Herbivorous dinosaurs, or those that ate plants, were indeed often larger than carnivorous dinosaurs, and there are several theories as to why this is the case:
- Energy Availability: Plants are abundant and do not run away, making them a more readily available food source. However, plants provide less energy than meat, so plant-eating dinosaurs might have needed larger digestive systems to process the large quantities of plant matter needed to sustain their energy needs. This could contribute to their larger size overall.
- Growth Rates: Some research suggests that herbivorous dinosaurs might have grown at faster rates than their carnivorous counterparts, leading them to reach larger sizes. Faster growth rates could be beneficial for herbivores as reaching a larger size quickly could provide some protection against predators.

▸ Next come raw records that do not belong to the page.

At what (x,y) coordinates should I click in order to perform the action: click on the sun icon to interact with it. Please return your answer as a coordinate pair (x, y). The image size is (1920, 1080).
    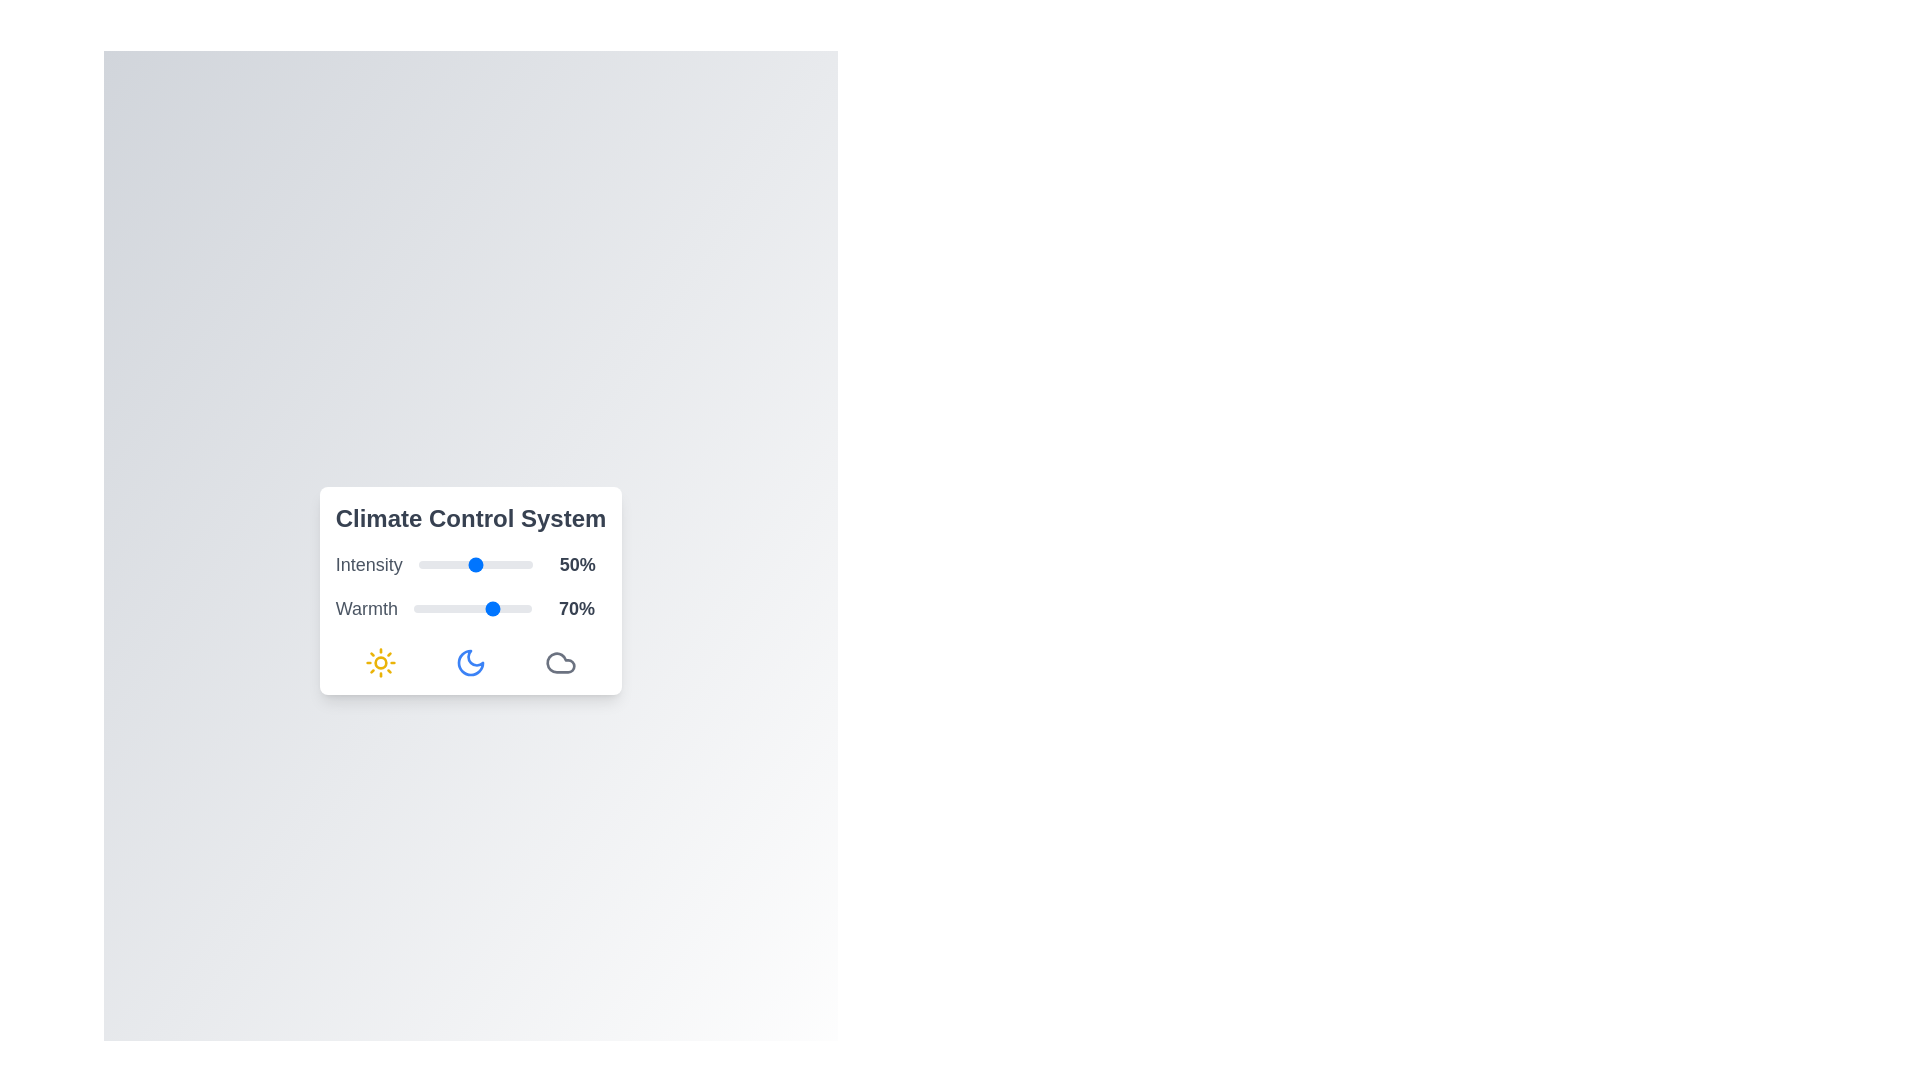
    Looking at the image, I should click on (380, 663).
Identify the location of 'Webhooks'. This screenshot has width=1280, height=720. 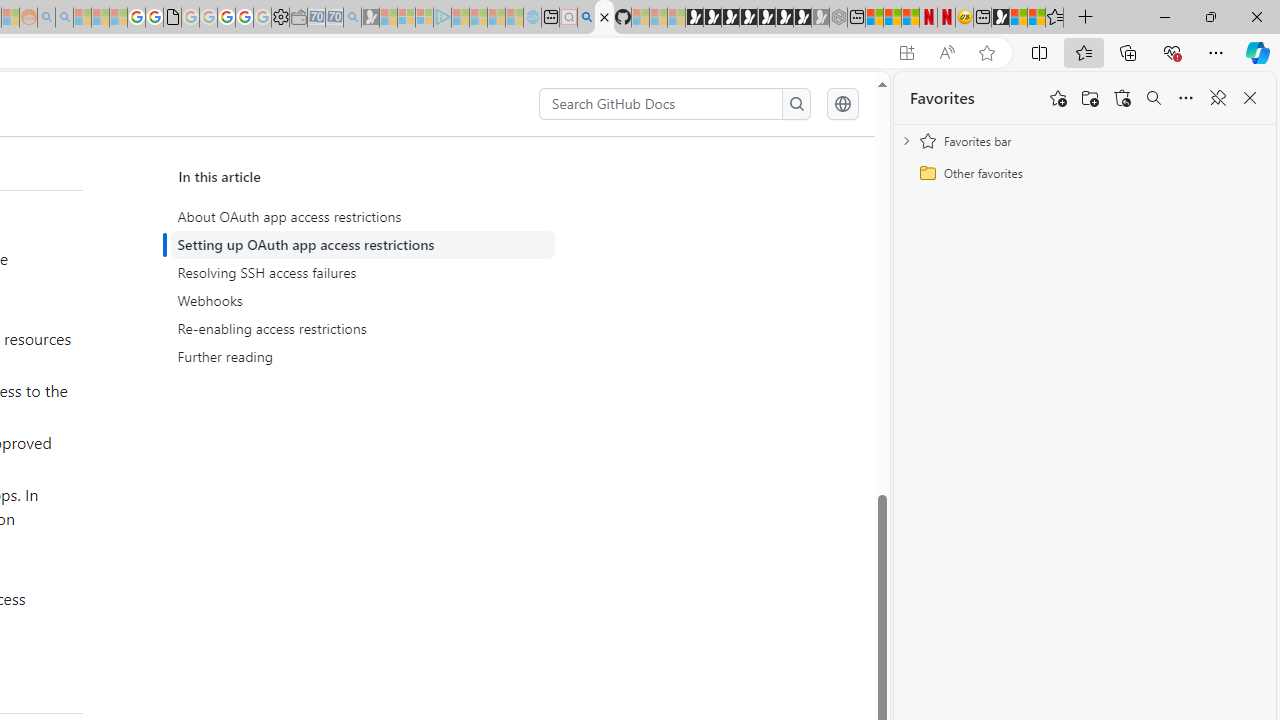
(362, 301).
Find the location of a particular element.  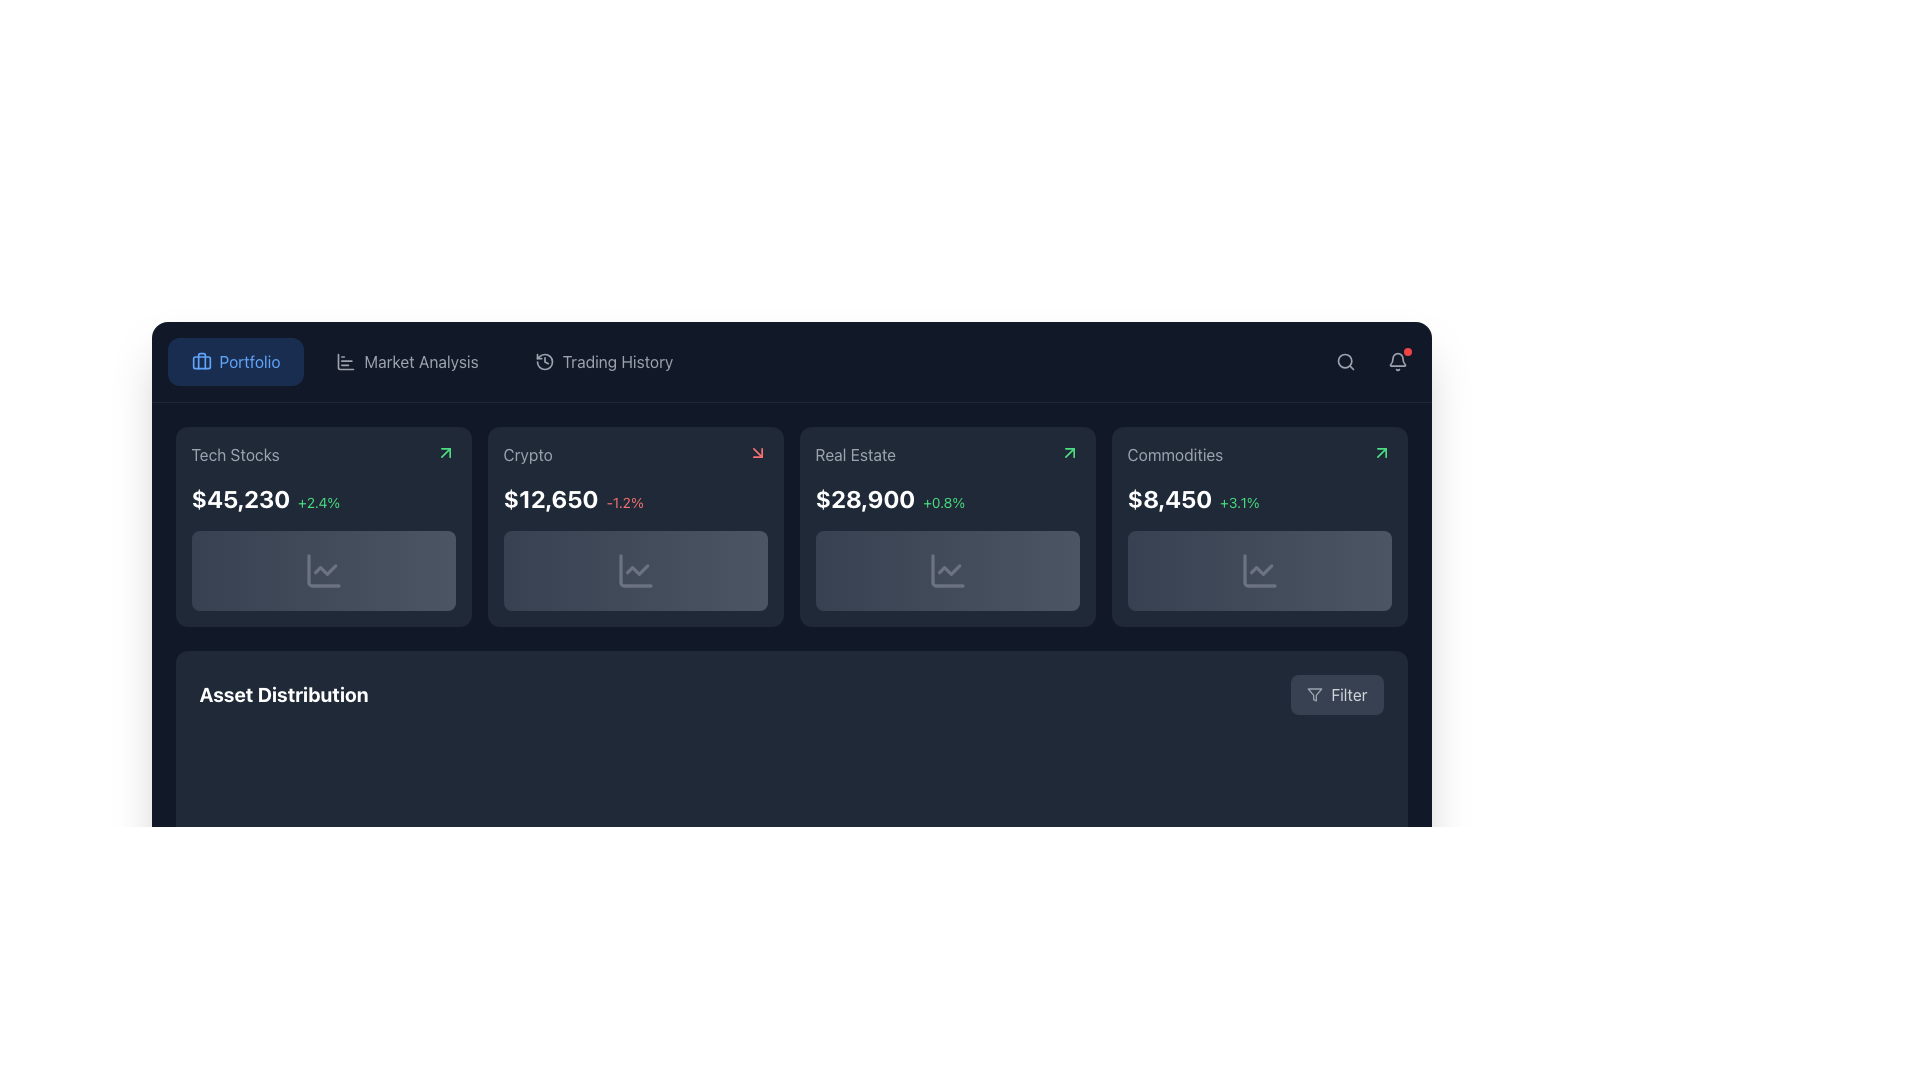

the search icon located in the top-right corner, adjacent to the bell notification icon is located at coordinates (1345, 362).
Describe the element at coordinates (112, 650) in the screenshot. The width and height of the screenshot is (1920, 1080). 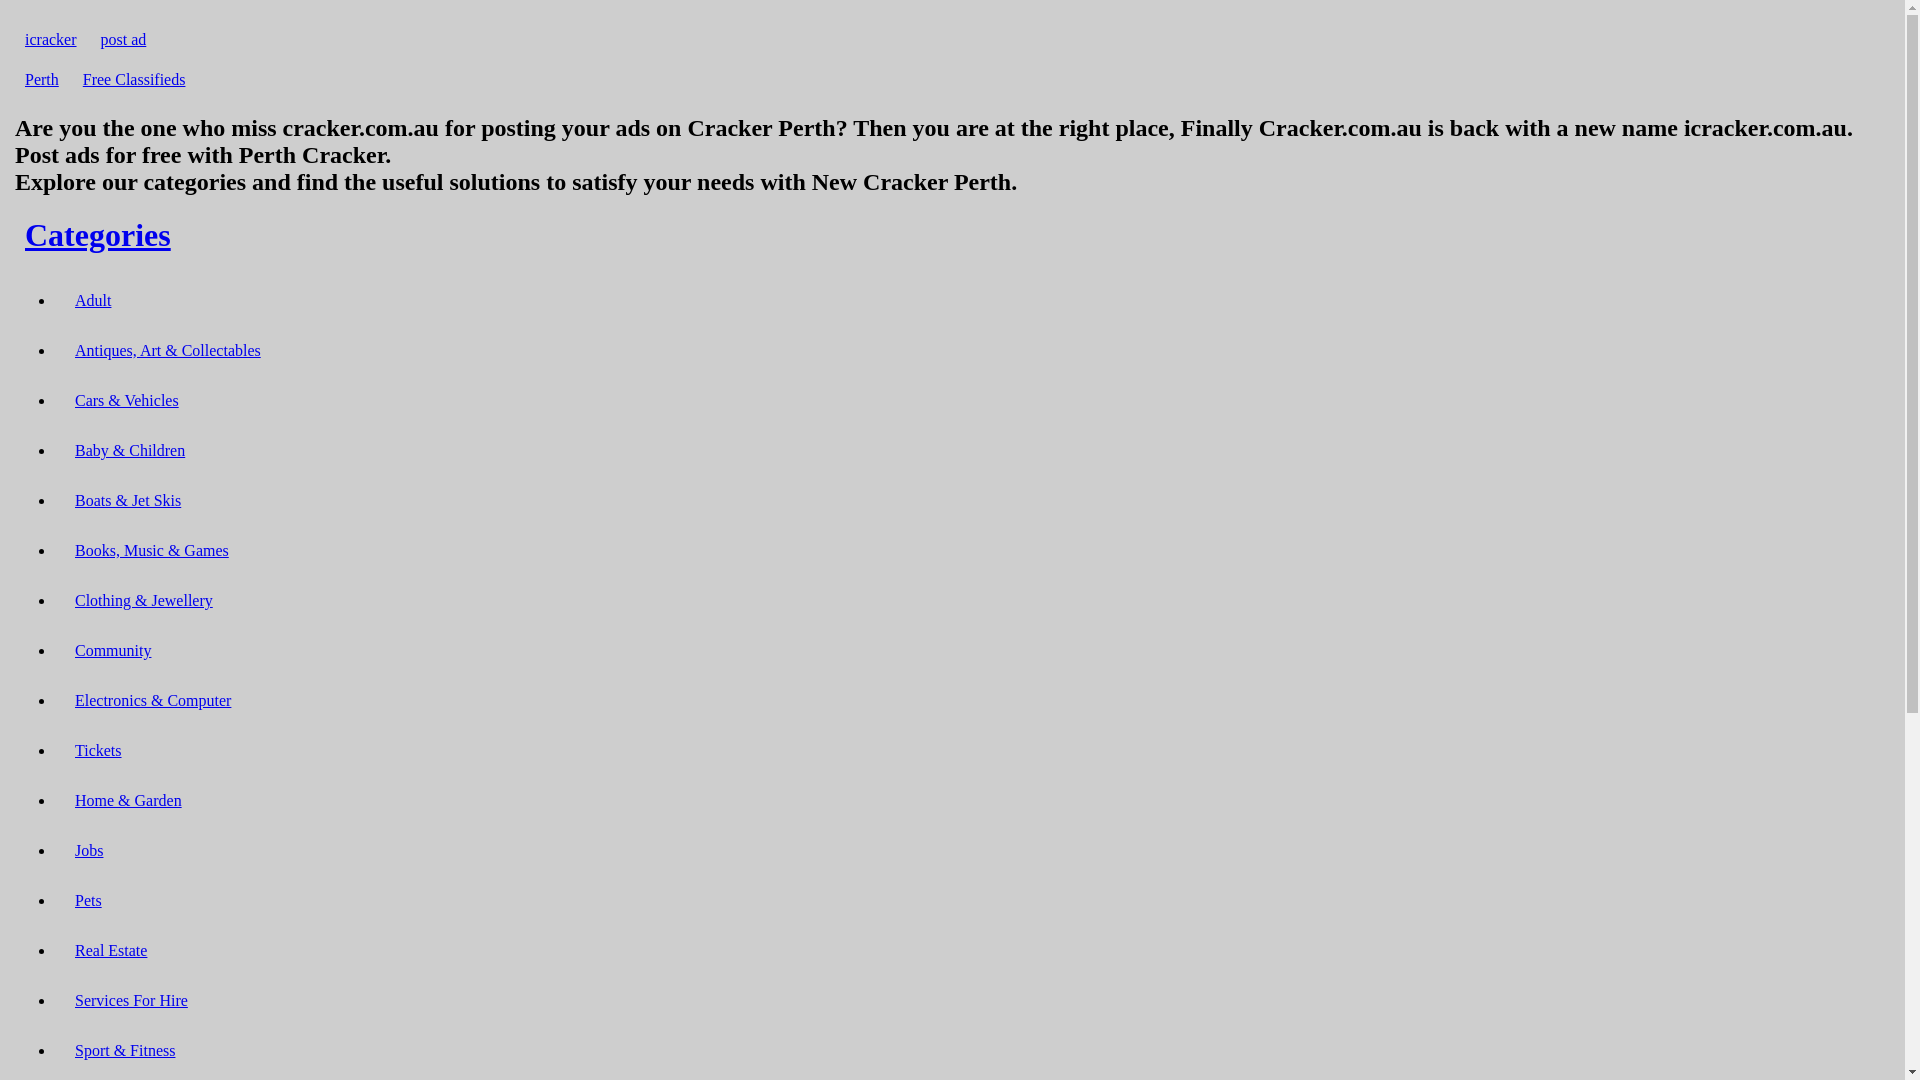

- Defensive Adaptation: Large size can be a defensive adaptation. Larger herbivorous dinosaurs would have been more difficult for predators to take down. This selective pressure could have favored the evolution of larger body sizes in plant-eating species.
- Feeding Strategy: Large size also enables a higher browsing reach for plant-eating dinosaurs. This could allow them access to food resources that smaller herbivores could not reach.
It’s important to note that while many of the largest dinosaurs were herbivores, this wasn’t universally the case, and there were also many small herbivorous dinosaur species. Similarly, while most carnivorous dinosaur species were smaller than the largest herbivores, there were still many large carnivorous species as well.